━━ DATA FOR THE TASK

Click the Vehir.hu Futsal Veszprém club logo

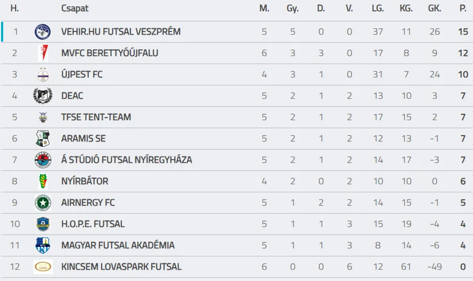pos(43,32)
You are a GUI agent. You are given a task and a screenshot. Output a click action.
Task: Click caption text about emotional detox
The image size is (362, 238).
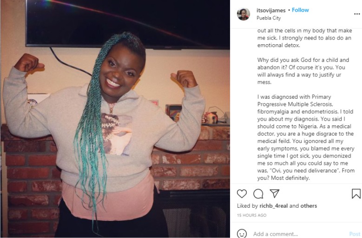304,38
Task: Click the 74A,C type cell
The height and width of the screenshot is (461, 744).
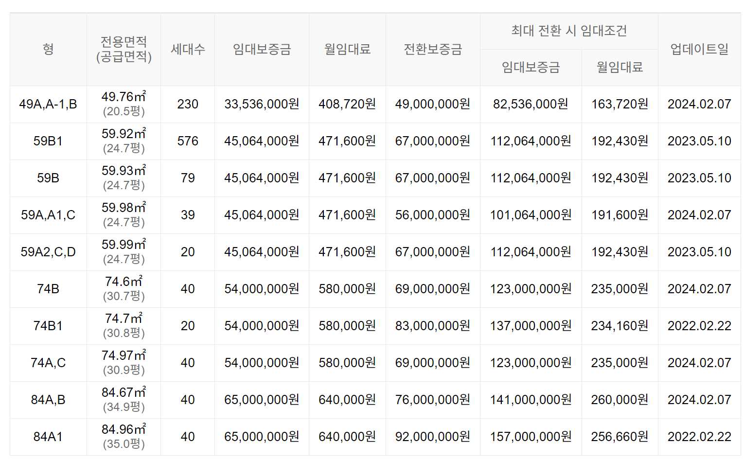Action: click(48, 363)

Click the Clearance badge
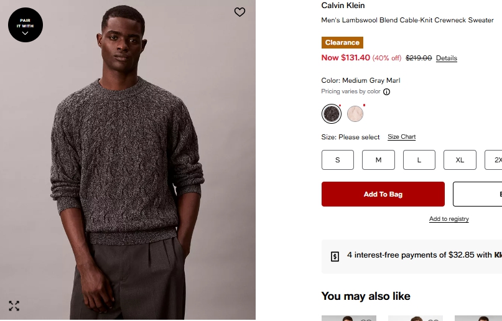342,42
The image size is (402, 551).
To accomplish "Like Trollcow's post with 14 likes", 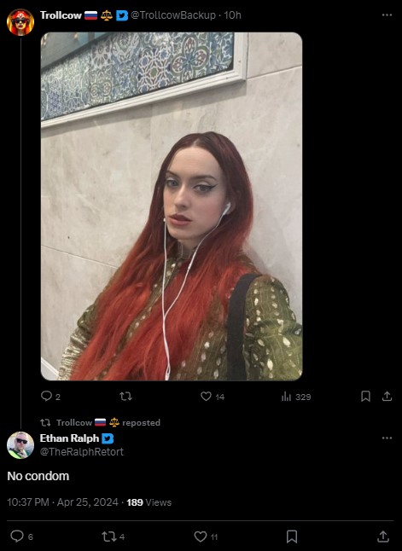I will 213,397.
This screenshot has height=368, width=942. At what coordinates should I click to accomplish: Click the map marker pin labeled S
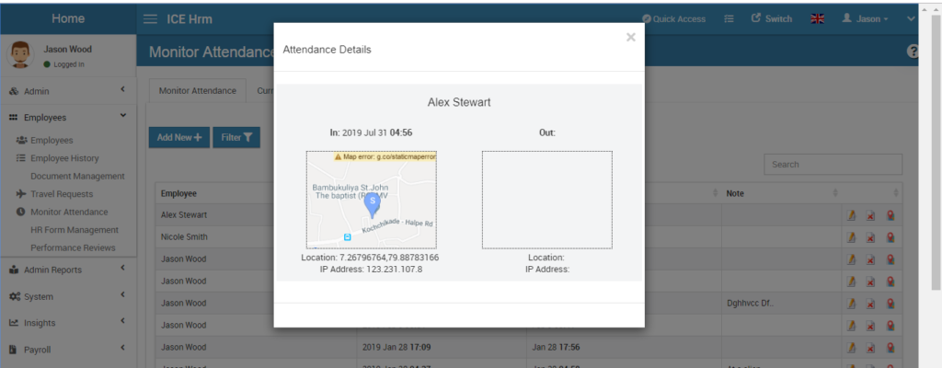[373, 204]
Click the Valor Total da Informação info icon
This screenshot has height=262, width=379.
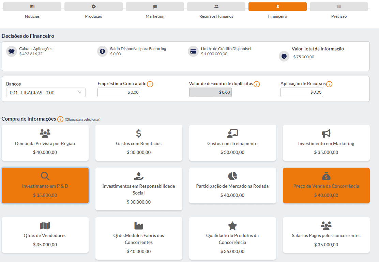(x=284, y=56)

━━━━

Above are the records; copy exactly the lines from the one with "Task: Click caption" through the one with "The image size is (402, 551).", including both, and nothing more. Leave out pictures.

## ANSWER SECTION
Task: Click caption text about emotional detox
The image size is (362, 238).
304,38
Task: Click the 74A,C type cell
The height and width of the screenshot is (461, 744).
Action: click(48, 363)

Click the Clearance badge
342,42
The image size is (402, 551).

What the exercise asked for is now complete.